Copy each of the items below, reproducing every line precisely as it appears.

(RECORDS FOR PROCESSING)
= = = = =

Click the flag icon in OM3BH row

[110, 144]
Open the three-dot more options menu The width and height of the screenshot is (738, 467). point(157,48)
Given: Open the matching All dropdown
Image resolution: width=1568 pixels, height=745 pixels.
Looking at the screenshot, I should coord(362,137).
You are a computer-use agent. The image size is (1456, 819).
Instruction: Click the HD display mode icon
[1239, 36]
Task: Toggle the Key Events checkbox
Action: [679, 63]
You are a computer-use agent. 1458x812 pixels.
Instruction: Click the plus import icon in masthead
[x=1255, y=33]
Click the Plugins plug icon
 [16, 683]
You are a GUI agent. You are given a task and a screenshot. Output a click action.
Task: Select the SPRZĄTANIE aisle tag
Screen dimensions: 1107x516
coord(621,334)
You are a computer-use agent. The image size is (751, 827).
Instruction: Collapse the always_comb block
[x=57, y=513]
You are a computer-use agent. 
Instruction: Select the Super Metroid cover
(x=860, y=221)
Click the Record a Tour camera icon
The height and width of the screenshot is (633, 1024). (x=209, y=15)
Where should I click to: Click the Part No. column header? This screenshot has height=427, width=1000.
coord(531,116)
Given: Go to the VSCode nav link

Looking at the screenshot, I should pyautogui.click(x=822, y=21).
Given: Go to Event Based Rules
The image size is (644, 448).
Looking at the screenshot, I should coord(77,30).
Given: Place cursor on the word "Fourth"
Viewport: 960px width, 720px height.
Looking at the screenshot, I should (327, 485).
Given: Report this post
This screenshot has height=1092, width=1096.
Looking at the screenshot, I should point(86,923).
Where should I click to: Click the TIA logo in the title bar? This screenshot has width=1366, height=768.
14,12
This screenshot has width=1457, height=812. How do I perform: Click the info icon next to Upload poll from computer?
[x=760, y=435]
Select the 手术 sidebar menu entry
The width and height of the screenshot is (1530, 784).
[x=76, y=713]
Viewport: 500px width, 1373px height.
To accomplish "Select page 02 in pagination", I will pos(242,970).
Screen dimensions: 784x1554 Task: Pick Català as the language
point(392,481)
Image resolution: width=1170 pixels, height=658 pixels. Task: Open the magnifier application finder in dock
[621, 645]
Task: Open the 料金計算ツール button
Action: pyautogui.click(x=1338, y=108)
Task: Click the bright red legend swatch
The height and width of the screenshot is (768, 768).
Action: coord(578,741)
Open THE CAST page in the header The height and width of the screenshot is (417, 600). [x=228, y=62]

= = = = =

(THE RESULT)
Click the flag icon in OM3BH row

[110, 144]
Open the three-dot more options menu The width and height of the screenshot is (738, 467). point(157,48)
Given: Open the matching All dropdown
Image resolution: width=1568 pixels, height=745 pixels.
Looking at the screenshot, I should coord(362,137).
You are a computer-use agent. The image size is (1456, 819).
Instruction: Click the HD display mode icon
[1239, 36]
Task: Toggle the Key Events checkbox
Action: [679, 63]
You are a computer-use agent. 1458x812 pixels.
Instruction: Click the plus import icon in masthead
[x=1255, y=33]
Click the Plugins plug icon
 [16, 683]
You are a GUI agent. You are given a task and a screenshot. Output a click action.
Task: Select the SPRZĄTANIE aisle tag
Screen dimensions: 1107x516
coord(621,334)
You are a computer-use agent. The image size is (751, 827).
Instruction: Collapse the always_comb block
[x=57, y=513]
You are a computer-use agent. 
Instruction: Select the Super Metroid cover
(x=860, y=221)
Click the Record a Tour camera icon
The height and width of the screenshot is (633, 1024). (x=209, y=15)
Where should I click to: Click the Part No. column header? This screenshot has height=427, width=1000.
coord(531,116)
Given: Go to the VSCode nav link

Looking at the screenshot, I should pyautogui.click(x=822, y=21).
Given: Go to Event Based Rules
The image size is (644, 448).
Looking at the screenshot, I should coord(77,30).
Given: Place cursor on the word "Fourth"
Viewport: 960px width, 720px height.
Looking at the screenshot, I should (327, 485).
Given: Report this post
This screenshot has height=1092, width=1096.
Looking at the screenshot, I should point(86,923).
Where should I click to: Click the TIA logo in the title bar? This screenshot has width=1366, height=768.
14,12
This screenshot has width=1457, height=812. How do I perform: Click the info icon next to Upload poll from computer?
[x=760, y=435]
Select the 手术 sidebar menu entry
The width and height of the screenshot is (1530, 784).
[x=76, y=713]
Viewport: 500px width, 1373px height.
To accomplish "Select page 02 in pagination", I will pos(242,970).
Screen dimensions: 784x1554 Task: Pick Català as the language
point(392,481)
Image resolution: width=1170 pixels, height=658 pixels. Task: Open the magnifier application finder in dock
[621, 645]
Task: Open the 料金計算ツール button
Action: pyautogui.click(x=1338, y=108)
Task: Click the bright red legend swatch
The height and width of the screenshot is (768, 768).
Action: coord(578,741)
Open THE CAST page in the header The height and width of the screenshot is (417, 600). [x=228, y=62]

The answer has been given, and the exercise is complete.